<h1><center>Titanic - Machine Learning from Disaster</center></h1>

![18686404_101.jpg](attachment:9bf003f8-e0b6-461c-8168-065d2f4fcfbc.jpg)

<h2><center> Exploratory Data Analysis</center></h2>

In [None]:
#Libraries
import numpy as np
import pandas as pd
import seaborn as sns
import math
from math import *
import matplotlib.pyplot as plt
%matplotlib inline
from plotly.offline import iplot
import plotly.graph_objects as go
from collections import Counter
# from ipywidgets import widgets
from ipywidgets import *
import missingno as msno

In [None]:
train_df=pd.read_csv('../input/titanic/train.csv')
test_df=pd.read_csv('../input/titanic/test.csv')
sub_df=pd.read_csv('../input/titanic/gender_submission.csv')
IDtest = test_df["PassengerId"]

In [None]:
train_df.head()

<h3>Data Description</h3>

In [None]:
train_df.info()

#### Columns Description

- PassengerId: Passenger ID number
- Survived: Passegner survived or not (0= Not survived, 1=Survived)
- pclass: A proxy for socio-economic status (1st = Upper, 2nd = Middle, 3rd = Lower)
- age: Passenger Age
- sibsp:  siblings / spouses aboard the Titani
- parch:  of parents / children aboard the Titanic
- fare:	Passenger fare
- sex :	male/female
- Embarked : Port of Embarkation (C = Cherbourg, Q = Queenstown, S = Southampton)

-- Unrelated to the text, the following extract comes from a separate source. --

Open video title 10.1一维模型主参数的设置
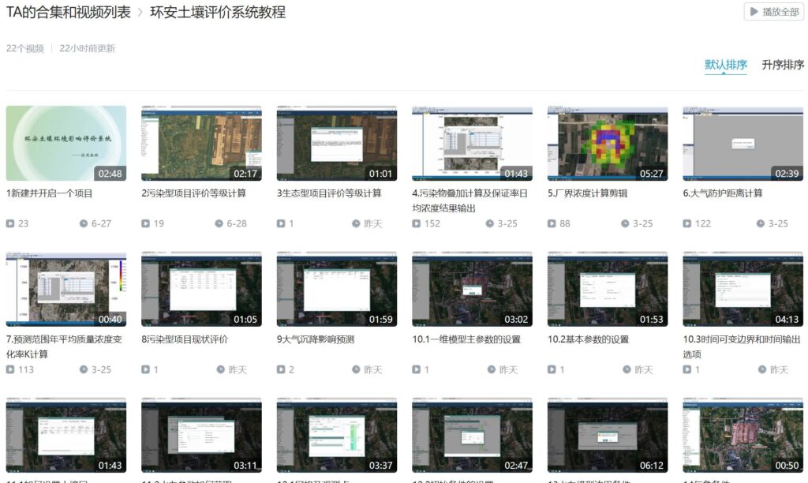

<h4> Outlier Detection</h4>

In [None]:
def detect_outliers(df,n,features):
    outlier_indices = []
    for col in features:
        # 1st quartile (25%)
        Q1 = np.percentile(df[col], 25)
        # 3rd quartile (75%)
        Q3 = np.percentile(df[col],75)
        # Interquartile range (IQR)
        IQR = Q3 - Q1
        # outlier step
        outlier_step = 1.5 * IQR
        # Determine a list of indices of outliers for feature col
        outlier_list_col = df[(df[col] < Q1 - outlier_step) | (df[col] > Q3 + outlier_step )].index
        # append the found outlier indices for col to the list of outlier indices 
        outlier_indices.extend(outlier_list_col)
    # select observations containing more than 2 outliers
    outlier_indices = Counter(outlier_indices)        
    multiple_outliers = list( k for k, v in outlier_indices.items() if v > n )
    return multiple_outliers   
# detect outliers from Age, SibSp , Parch and Fare
Outliers_to_drop = detect_outliers(train_df,2,["Age","SibSp","Parch","Fare"])

In [None]:
# Drop outliers
train_df = train_df.drop(Outliers_to_drop, axis = 0).reset_index(drop=True)

In [None]:
## Join train and test datasets 
train_len = len(train_df)
titanic_data =  pd.concat(objs=[train_df, test_df], axis=0).reset_index(drop=True)

In [None]:
# Fill empty and NaNs values with NaN
titanic_data = titanic_data.fillna(np.nan)
# Check for Null values
titanic_data.isnull().sum()

<h4> First, find the Correlation</h4>

In [None]:
# Correlation matrix between numerical values (SibSp Parch Age and Fare values) and Survived 
c = sns.heatmap(titanic_data[["Survived","SibSp","Parch","Age","Fare"]].corr(),annot=True, fmt = ".2f", cmap = "coolwarm")

#### 
Only Fare feature seems to have a significative correlation with the survival probability.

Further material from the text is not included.